After getting on our way again, we stopped at Hanging Rock state park, where we decided not to hike as we were getting ready to find someplace for lunch, but we did happen to spot some wildlife.  Kangaroos!  A whole convention of them!  There is a horse-racing track in this park, and a couple kangaroos began hopping across the grass where they stopped in the midfield and waited until they were joined by another few, and then several more, and finally there were more than 50 kangaroos standing around.  They seemed to be counting noses and waiting, and soon enough 3 more came jumping out of the bushes.  You could just here them saying "C'mon, Mabel, do we always have to wait for you?"


Friday, June 9, 2017

Chocolate



Phillip Island has a chocolate factory with gourmet chocolates and tours, and while we usually go to every factory tour we can, I wasn't sure this time because the reviews on Google were really mixed.  Strangely mixed, really, some 5 stars and some "what a waste of money".  But the Lonely Planet Guide made it sound pretty good, and we went Wednesday morning while the parking lot was empty,  and I'm really glad we did! The museum begins with a pretty informative exhibit on cocao beans and turning the plant into the candy, as well as the history of chocolate.  It then moves into a fun section on advertising chocolate (it was apparently a major part of the war effort during WWII), and then focuses a little bit on the founders of the factory.  It then moves into the "Willy Wonka" section where there are several games to play, where if you win you get a little wooden ball, up to 6 of which can be redeemed for chocolate balls in the gift shop.  We played until we got our allotted 18 balls.  We then had an opportunity for more samples and photo ops, and looking at a (literal) ton of melted chocolate pouring down a waterfall every 3 minutes.  All in all, this was a museum well worth an hour and the admission cost, at least when it isn't crowded.

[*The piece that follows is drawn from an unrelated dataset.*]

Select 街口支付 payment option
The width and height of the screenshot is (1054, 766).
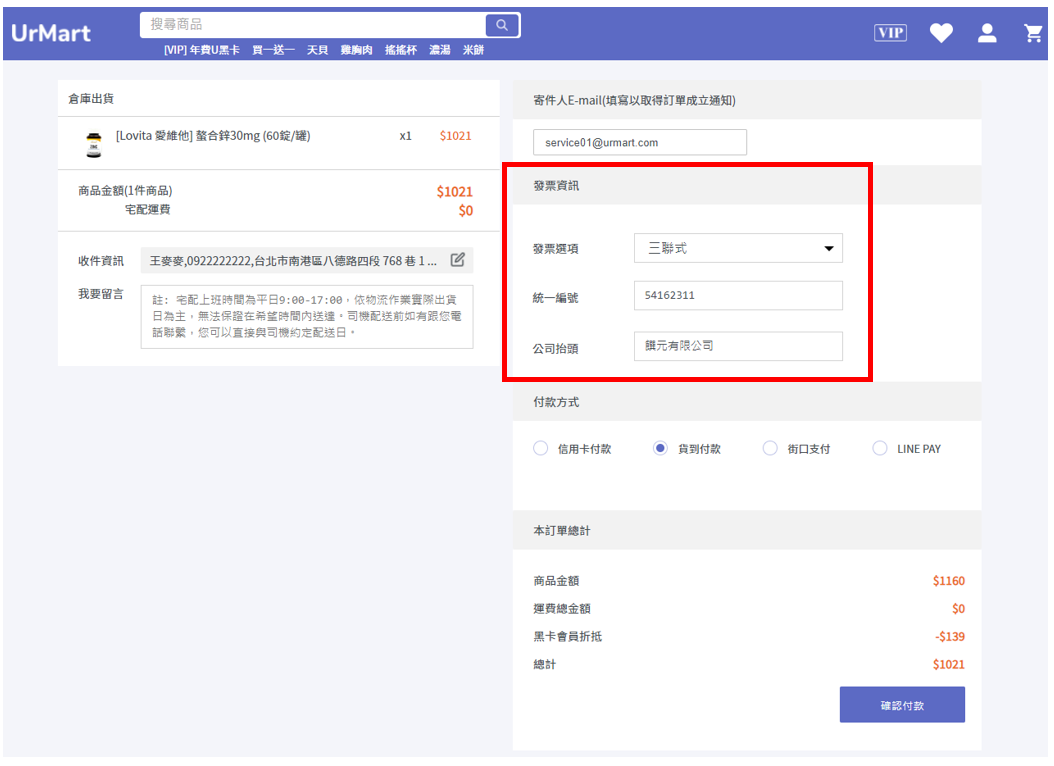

We spent some hours on a playground, and watched the pelicans have their lunch in the bay, fed by a society working to track the wild pelicans, and hopefully get some money from tourists for their efforts by creating a show through feeding the "pellies" every day at noon.  The playgrounds were fun and had a few unusual pieces of equipment, and we very much appreciated the water fountains and bottle fillers.  So many things are cute in Australia, and the bubblers are one of them!


The weather on Wednesday was absolutely gorgeous, and we took our lunch with us on a hike near the coast.  The views of the water and the rock formations (that's the Pinnacle pictured below) were wonderful, and the trek took us along the beach, up unto the cliffs, and then through a woods.  Some of the woodsy part was through sand and pine trees, and was very much like being back in North Carolina!  We saw an old granite quarry and watched for wildlife, although we didn't see anything particularly exotic on this outing.  We were in the nesting location of some birds that actually take off for Alaska during the Australian winter -- that's some commute!

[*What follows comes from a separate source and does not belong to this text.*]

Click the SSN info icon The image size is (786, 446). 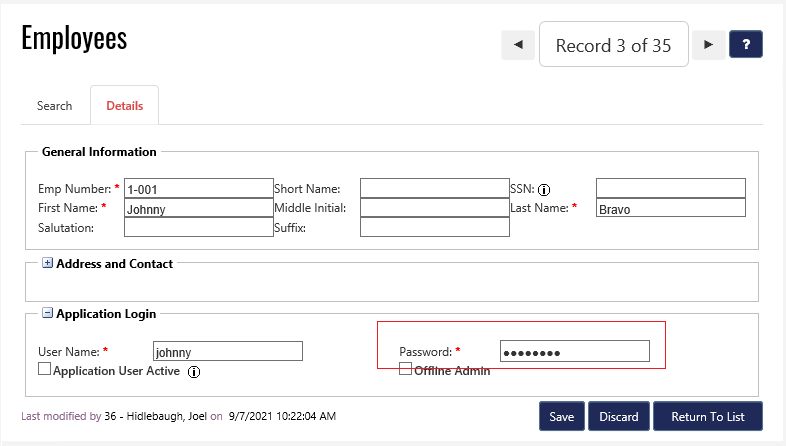click(545, 189)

I forgot to get a good photo of it, but we do highly recommend our Cowes hotel, too, the Amaroo Park -- perfect hosts in a great setting. Cowes is a cute town, and the Amaroo Park is right near the center of it, and offered us a great cottage (with two bedrooms and a kitchen), plus a game room where Hans improved his foosball and got in some ping pong practice.  We loved our stay on Phillip Island, but now it's time to explore a bit more of Victoria before moving on.  Australia is a big country!

   

Tuesday, June 6, 2017

Koalas and Penguins!

Sunday morning we boarded our plane out of Honolulu for Australia, and after a fairly pleasant 10-and-a-half hour flight, landed in Melbourne on Monday afternoon.  We were late taking off due to a mantenance repair (something I didn't really need to hear, thank you very much), but in the end we took off less than an hour late and had a relatively smooth flight on JetStar, a budget Australian airline.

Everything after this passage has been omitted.